Ya sin Kurek, rotando a todo el
equipo, Polonia registró un segundo set de 25 - 14, siendo generosos ya,
frente al accionar mexicano. Jorge Miguel Azair se desgañitaba en el
tiempo fuera: "cuiden el servicio, que sea agresivo a la zona 5, ahí lo
quiero", pero una y otra vez el balón se quedó en la red, parece que lo
que les pedía nunca lo entrenaron.
En la grada el público cantó,
celebró al compás de la música, porque sobre la duela, el destino estaba
decretado sin un rival de jerarquía enfrente.
El joven Ferran
tuvo la oportunidad de tocar su primer balón en el Campeonato Mundial,
se colocó al servicio, lanzó el balón y éste no llegó ni a la mitad de
la red.
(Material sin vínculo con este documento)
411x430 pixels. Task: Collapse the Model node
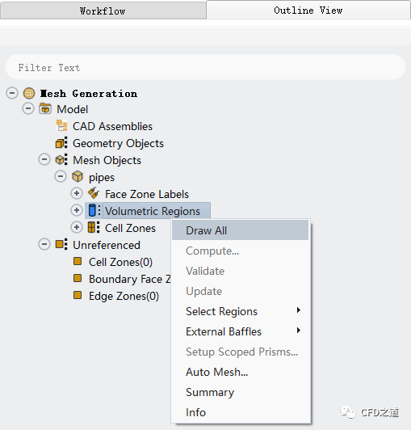coord(28,108)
Símbolo de los tiempos del club de amigos que integran esta
selección.
El punto final del partido no pudo ser más que la
mejor fotografía del mismo. Servicio de Polonia, pésima recepción
azteca, el balón hasta las lámparas y quedó sellado el 25 - 19.
Los muchachos del club Perales - Azair, bien podrían ir ya de "shoping" porque sus días en Polonia están contados.